論文著者名原規司論文題名：胃・腸上皮の分化におけるSox2とCdxAの機能解析

本文

消化管は、前後軸に沿って機能や形態の全く異なる器官を形成する。例えば胃は腺を形成し、腺上皮から消化酵素ペプシノゲンを分泌し化学的消化を担う。一方、腸では絨毛を作り主に吸収を担う。胃や腸はこのような形態形成が起こる前からそれぞれに特異的な転写因子をコードする遺伝子Sox2（胃），Cdx（腸）が知られている。これらの転写因子は形態形成時やその後の最終分化マーカー発現時にも発現が続く。また、Sox2 や cdx2 ノックアウトマウス胚ではそれぞれ胃・腸の一部の形態に影響が出ることから、

Sox2とCdxが胃や腸の分化に重要な因子であると考えられている。また，当研究室の先行研究より、Sox2 と CdxAは相互抑制することが示唆されている。しかし、Sox2 や Cdx が細胞分化や特異的遺伝子発現においてどのように働いているかは明らかになっていない。そこで私はSox2、CdxAをニワトリ胚の消化管上皮に強制発現し、消化管上皮の細胞分化にどのような影響を与えるかを調べることにした。
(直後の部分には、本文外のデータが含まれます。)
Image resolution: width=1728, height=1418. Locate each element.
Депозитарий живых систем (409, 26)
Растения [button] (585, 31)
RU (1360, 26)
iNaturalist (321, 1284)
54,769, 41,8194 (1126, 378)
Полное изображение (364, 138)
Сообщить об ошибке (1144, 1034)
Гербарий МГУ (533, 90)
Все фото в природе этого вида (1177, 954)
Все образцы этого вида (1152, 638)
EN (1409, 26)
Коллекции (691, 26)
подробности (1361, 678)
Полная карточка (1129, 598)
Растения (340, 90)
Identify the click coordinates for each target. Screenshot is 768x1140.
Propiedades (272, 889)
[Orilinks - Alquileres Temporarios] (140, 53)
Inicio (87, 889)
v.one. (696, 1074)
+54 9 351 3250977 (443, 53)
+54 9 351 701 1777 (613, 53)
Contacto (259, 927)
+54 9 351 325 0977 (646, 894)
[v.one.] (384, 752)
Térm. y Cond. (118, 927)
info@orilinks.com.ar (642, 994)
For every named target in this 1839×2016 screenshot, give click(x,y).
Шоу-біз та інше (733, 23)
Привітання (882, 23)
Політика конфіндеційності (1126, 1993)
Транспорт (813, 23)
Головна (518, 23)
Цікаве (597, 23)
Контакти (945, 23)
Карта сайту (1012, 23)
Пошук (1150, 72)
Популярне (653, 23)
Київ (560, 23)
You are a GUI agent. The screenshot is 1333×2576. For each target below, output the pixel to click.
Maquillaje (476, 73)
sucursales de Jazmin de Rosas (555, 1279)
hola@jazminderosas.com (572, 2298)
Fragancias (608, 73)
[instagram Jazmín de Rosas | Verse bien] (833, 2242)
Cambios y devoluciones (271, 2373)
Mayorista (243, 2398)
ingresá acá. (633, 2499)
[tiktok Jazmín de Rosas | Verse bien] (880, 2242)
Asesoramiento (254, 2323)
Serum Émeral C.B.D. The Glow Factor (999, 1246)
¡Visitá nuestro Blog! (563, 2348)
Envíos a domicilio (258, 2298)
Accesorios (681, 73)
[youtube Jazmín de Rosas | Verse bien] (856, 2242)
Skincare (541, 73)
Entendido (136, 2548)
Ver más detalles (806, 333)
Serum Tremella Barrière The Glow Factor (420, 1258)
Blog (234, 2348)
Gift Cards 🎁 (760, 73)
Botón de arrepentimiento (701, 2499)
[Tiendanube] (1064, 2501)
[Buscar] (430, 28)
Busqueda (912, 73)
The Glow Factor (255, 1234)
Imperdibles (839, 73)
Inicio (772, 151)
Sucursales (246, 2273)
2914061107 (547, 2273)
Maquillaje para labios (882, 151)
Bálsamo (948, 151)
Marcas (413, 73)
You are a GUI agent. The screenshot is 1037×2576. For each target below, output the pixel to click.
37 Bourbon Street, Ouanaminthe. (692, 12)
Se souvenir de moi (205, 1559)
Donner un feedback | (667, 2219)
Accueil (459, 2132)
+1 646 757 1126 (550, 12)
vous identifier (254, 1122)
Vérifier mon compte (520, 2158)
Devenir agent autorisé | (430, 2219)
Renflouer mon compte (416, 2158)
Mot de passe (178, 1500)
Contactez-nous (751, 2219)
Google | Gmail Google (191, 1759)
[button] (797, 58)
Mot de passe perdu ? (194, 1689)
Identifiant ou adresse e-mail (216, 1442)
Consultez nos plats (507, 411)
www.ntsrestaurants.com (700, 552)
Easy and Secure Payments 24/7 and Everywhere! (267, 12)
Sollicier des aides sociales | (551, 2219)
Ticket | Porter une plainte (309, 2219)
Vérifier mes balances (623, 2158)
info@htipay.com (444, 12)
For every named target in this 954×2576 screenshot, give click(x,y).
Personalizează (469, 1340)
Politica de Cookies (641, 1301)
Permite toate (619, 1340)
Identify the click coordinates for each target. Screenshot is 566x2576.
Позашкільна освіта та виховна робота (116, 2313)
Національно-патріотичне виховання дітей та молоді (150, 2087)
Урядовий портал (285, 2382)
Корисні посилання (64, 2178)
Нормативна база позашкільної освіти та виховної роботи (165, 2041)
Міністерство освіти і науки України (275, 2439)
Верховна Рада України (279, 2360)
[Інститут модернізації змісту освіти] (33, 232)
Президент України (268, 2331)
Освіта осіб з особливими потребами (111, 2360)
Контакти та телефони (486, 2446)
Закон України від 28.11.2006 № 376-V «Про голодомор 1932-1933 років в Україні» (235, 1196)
まず、Sox2、CdxA 発現開始直前の 1.5 日胚の予定胃領域，予定腸領域にエレクトロポレーション法で Sox2 や CdxA の発現ベクターを導入した。通常、導入したプラスミドは1～2日で分解されてしまうため、tol2-transposon配列の間にニワトリβアクチンのプロモーターとSox2または CdxAを挟んだプラスミドと、ニワトリβ アクチンのプロモーターにtransposaseを繋いだプラスミドを同時に導入することで、Sox2やCdxA発現コンストラクトをゲノムに挿入し、長期的に遺伝子を強制発現させる方法を用いた。強制発現胚を12日胚まで孵卵し，器官ごとに固定、凍結切片にした後、in situ hybridization 法により胃・腸領域のマーカー遺伝子の mRNA を検出した。マーカー遺伝子には、胃内腔上皮マーカーcSP、胃腺上皮マーカーECPg、腸絨毛マーカーcIFABPを用いた。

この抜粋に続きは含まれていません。